As you saw in the video above, A* search orders the frontier using a priority queue, ordered by f(n), the sum of the path cost and the heuristic function. This is very effective, as it requires the search to keep paths short, while moving towards the goal. However, as you may have discovered in the quiz - A* search is not guaranteed to be optimal. Let’s look at why this is so!

A* search will find the optimal path if the following conditions are met,

• Every edge must have a cost greater than some value, \epsilon , otherwise, the search can get stuck in infinite loops and the search would not be complete.

• The heuristic function must be consistent. This means that it must obey the triangle inequality theorem. That is, for three neighbouring points ( x_1, x_2, x_3 ), the heuristic value for x_1 to x_3 must be less than the sum of the heuristic values for x_1 to x_2 and x_2 to x_3 .

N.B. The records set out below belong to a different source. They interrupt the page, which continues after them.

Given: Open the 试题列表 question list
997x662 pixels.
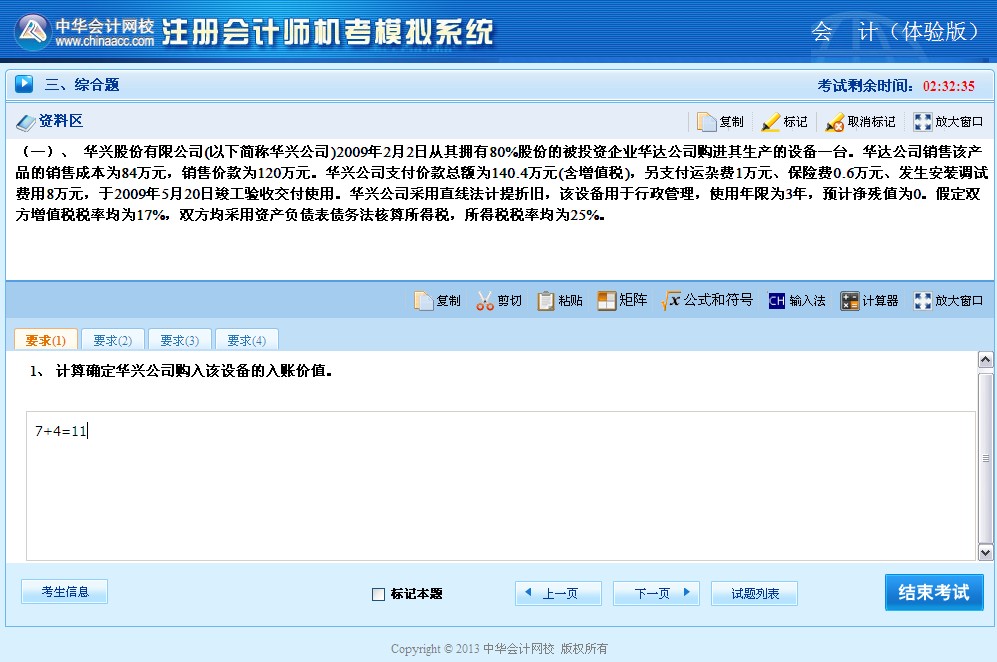Looking at the screenshot, I should click(756, 592).
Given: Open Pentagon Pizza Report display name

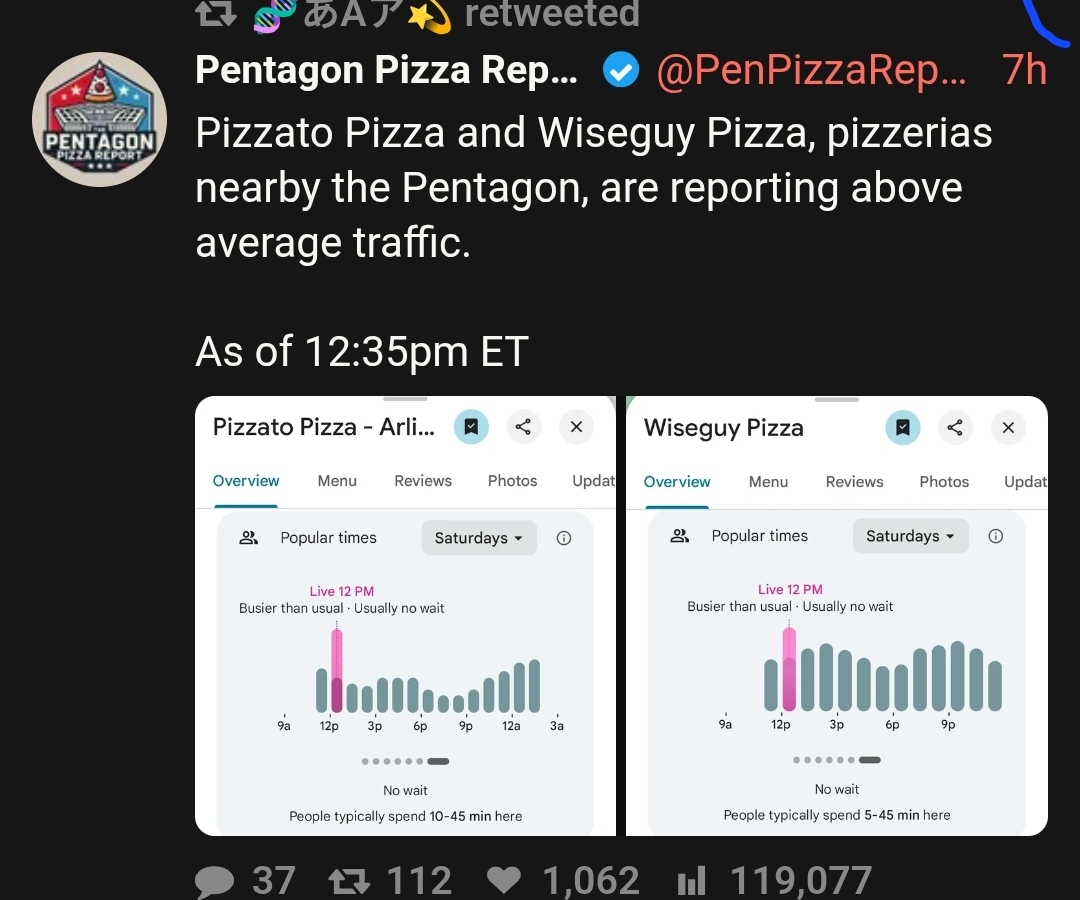Looking at the screenshot, I should coord(386,71).
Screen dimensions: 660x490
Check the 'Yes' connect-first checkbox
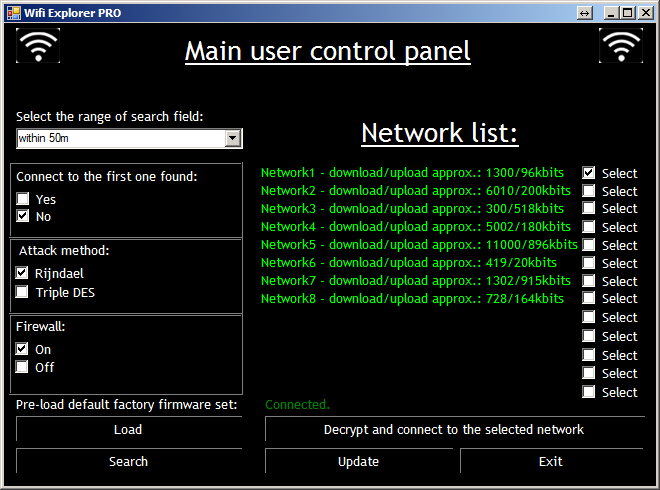tap(23, 198)
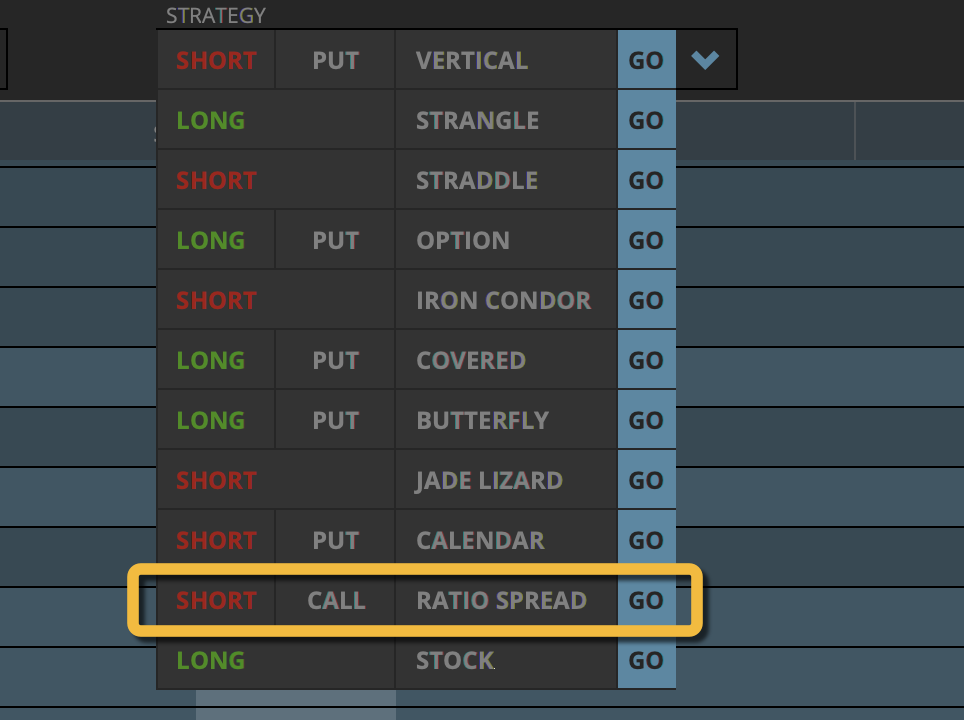Select the STOCK strategy at the bottom
This screenshot has height=720, width=964.
pyautogui.click(x=455, y=660)
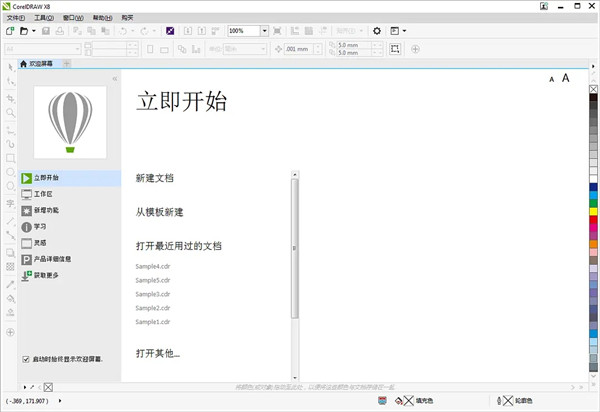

• The heuristic function must be admissible. This means that h(n) must always be less than or equal to the true cost of reaching the goal from every node. In other words, h(n) must never overestimate the true path cost.

To understand where the admissibility clause comes from, take a look at the image below. Suppose you have two paths to a goal where one is optimal (the highlighted path), and one is not (the lower path). Both heuristics overestimate the path cost. From the start, you have four nodes on the frontier, but Node N would be expanded first because its h(n) is the lowest - it is equal to 62. From there, the goal node is added to the frontier - with a cost of 23 + 37 = 60. This node looks more promising than Node P, whose h(n) is equal to 63. In such a case, A* finds a path to the goal which is not optimal. If the heuristics never overestimated the true cost, this situation would not occur because Node P would look more promising than Node N and be explored first.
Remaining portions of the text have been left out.